This research will develop systematic procedures which take advantage of computer-related developments and advanced combinatorial optimization techniques, to build on previously successful ad-hoc methods for optimizing feature selection in data analysis, with special attention to bioinformatics. Knowledge extraction from data represents a fundamental challenge in information technology research. A very frequent type of knowledge extraction problem is that of analyzing archives of records or observations in order to discover hidden structural relationships. Problems of this type appear in numerous areas of science, technology, medicine, management, and in countless other areas of activity. The advent of the computer and of the Internet have radically increased the role of data analysis, by allowing not only the creation of large, meaningful datasets, but also by making them accessible to researchers all over the globe.
One of the most prominent areas of applications of data analysis is in systems biology and bioinformatics. In contrast to molecular biology investigations, which typically focus on single molecules, systems biology pays attention to tens or even hundreds of thousands of biological attributes at the same time. Moreover, the number of attributes included in a dataset is predicted to increase dramatically in the very near future. The new global approach to systems biology has been enabled by new technologies that have allowed the simultaneous measurement of large numbers of attributes and the generation of large multiparameter datasets. These biological datasets represent the domain of bioinformatics. Beside the classic methods of statistics, new approaches to the analysis of data are required. Among others, these methodologies prompt the development of entirely new research areas, including e.g., machine learning, data mining, neural networks, support vector machines. In all these areas of data analysis, the knowledge of a known (finite) subset of observations is used to derive conclusions about the entire set of possible observations.
While powerful analytic tools have been developed within the framework of statistics and of newer research areas based heavily on combinatorics, logic and optimization, the size of the problems in the area of bioinformatics (as well as in some other areas), leads to major computational difficulties, and raises the challenge of developing new approaches in which systematic heuristic procedures are integrated into solution algorithms, in order to intelligently reduce the size of the problems to be solved. By using ad-hoc combinations of heuristics and of combinatorics, logic, and optimization based algorithms, this project aims to achieve spectacular reductions of problem size without significant loss in the accuracy of the resulting models.
This project will introduce new concepts for evaluating the role and the impact of features in data analysis problems. These concepts combine elements of statistics, combinatorics, information theory, the theory of Boolean functions, the theories of games and of voting. On the algorithmic side, they open possibilities for systematic heuristic approaches to the elimination of redundant features. The project will also introduce new concepts for the comparative evaluation of pairs of features, including those of similarity and domination. These concepts combine elements from statistics, the theory of partially ordered sets, and that of Boolean algebra, and can add to the arsenal of tools available for the elimination of unnecessary features. As opposed to previous studies which view the sets of attributes just as collections of individual attributes, the project proposes a study of the combined efforts of attributes. The research plan includes the development of a local optimality criterion for a set of attributes which should combine the two desired characteristics of a "support set": it should allow the construction of accurate models, and it should, at the same time, be of a computationally manageable size.
In addition, the project will introduce new, synthetic "logical" attributes which allow, on the one hand, the compression of the dataset and, on the other hand, the possibility of finding clearly understandable and practical usable "logical" discriminants, which distinguish the positive observations from the negative ones. A very significant application of these ideas is the proposed algorithmic framework for optimizing feature selection. In the field of biological research and bioinformatics, the project introduces: (i) the concept of "groups of biomarkers" (obtainable through combinatorial optimization techniques), (ii) an algorithmic hypothesis generator for biological research, and (iii) a new approach for discovering new classes of observations with highly similar characteristics. A publicly available software package will result from the work and is expected to stimulate substantial research in the computational analysis of data, and in bioinformatics.

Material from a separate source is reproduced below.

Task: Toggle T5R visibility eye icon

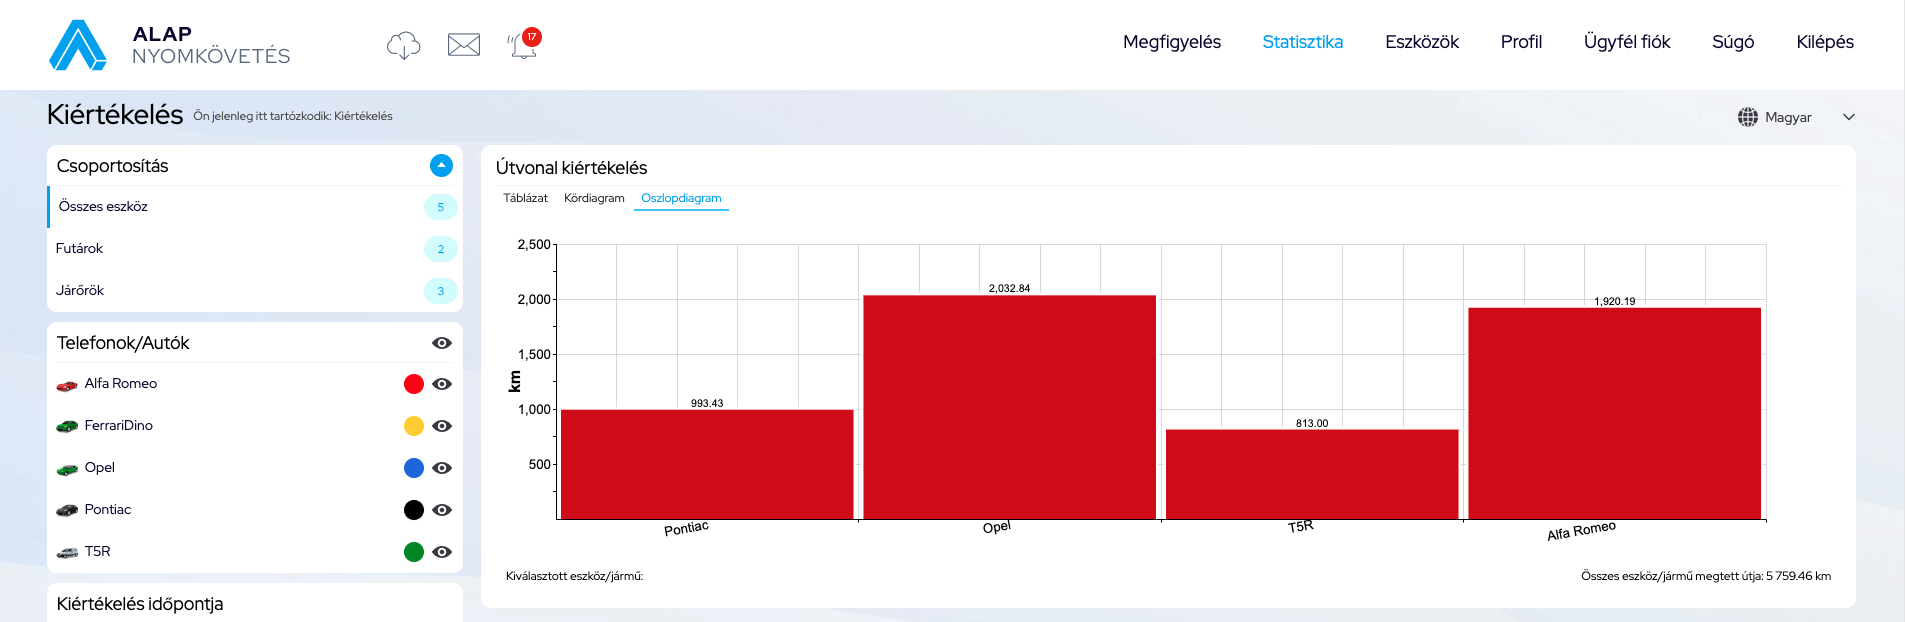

By combining elements of statistics, combinatorial optimization, information theory, the theories of Boolean functions, games, voting, and partially ordered sets, the project is expected to attract researchers from a variety of areas to collaborative studies. The publicly available software for the analysis of bioinformatics data, as well as the hypothesis generation system proposed, will provide major tools for stimulating research in biology and bioinformatics.